In an anti-cultural theism there is no ethics. Gnosticism proved the point by generating movements at opposite ends of the moral spectrum — from extreme asceticism and absolute sexual abstinence (so that one might imitate the True God in His horror of bodies), to extreme libertinism and licentiousness (because the True God only cared about the spirit, and the flesh could therefore do as it pleased).
Neither tendency could be moderated by appealing to the needs of a viable culture and a livable society, because the True God was the enemy of the societies of this world. His purpose was to inform the wise of their way of escape from the entire system of this world. Hence His devotees could brook no counsels of moderation.

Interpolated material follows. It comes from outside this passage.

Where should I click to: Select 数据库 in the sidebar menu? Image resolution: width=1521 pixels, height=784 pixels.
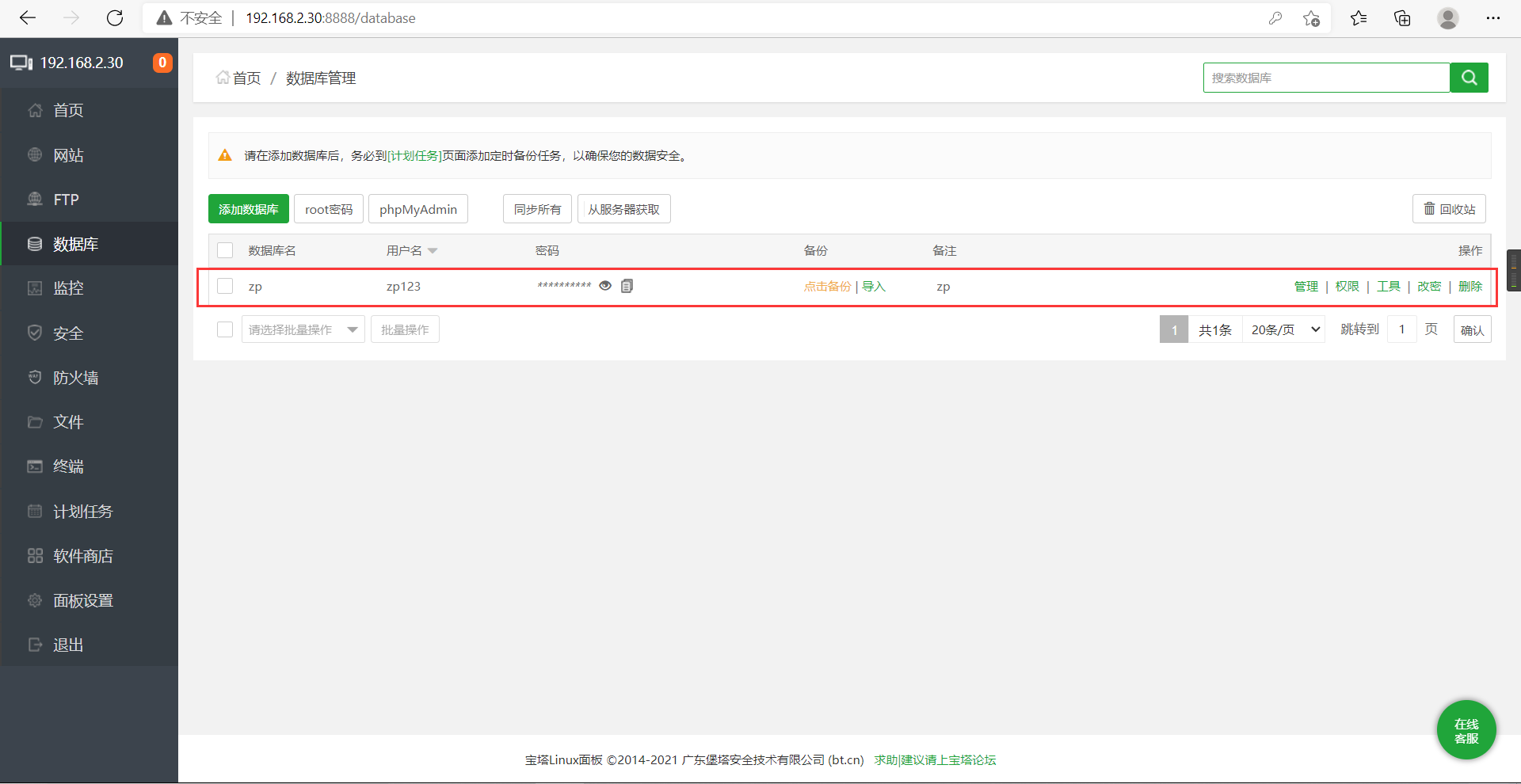coord(76,244)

In fact, Gnostics acknowledged no duties of any kind toward the larger society or the civil government. Their only duties were to each other. They moved through the visible society of unbelievers as a hidden fellowship of the Pure. Not surprisingly, several Gnostic sects turned to a novel mode of self-expression. They invented terrorism.
Conclusion: Standing on the Top Rung
The very top rung of the ladder of transcendence — on which moral norms, rooted in God or human nature, transcend all cultural and ideological diversities — is dangerous as all high places are dangerous. It needs balance. The footing is delicate. Most cultural conservatives stand on it, but with lively fear of the pitfalls, such as those we have been sketching in these pages. Whether we are Christians or Jews, religious in our personal lives or non-religious, we feel a lively gratitude for the intellectual security provided by the heritage of the West. We have inherited from our philosophers a concept of human nature that is steady, abstracted from the facts but not “liberated” from them. We have inherited from our theologians a God who takes responsibility for our nature and for its redemption in history, not its recasting.
Sobered by the self-demiurgic follies of modernity, cultural conservatives will not pit nature and culture against one another, will not exalt tomorrow’s culture as transcending human nature, and will not demean historical culture as betraying human nature.
Forewarned by the example of Gnosticism, cultural conservatives will not try to add another rung to the ladder, making moral norms transcend human nature itself and all its historical cultures.
For the grounding of norms in the Mind of a God who is an alien and a stranger to all of human history is ultimately no different from grounding them in a “nature” that has been betrayed by all of history or in a “human future” that puts to shade all of history. Strange nature, strange future, strange God — man cannot live by the morals of a stranger. We need to live by morals whose very transcendence is grounded in “what we have seen, what we have heard, what our hands have handled” (1 John 1:1).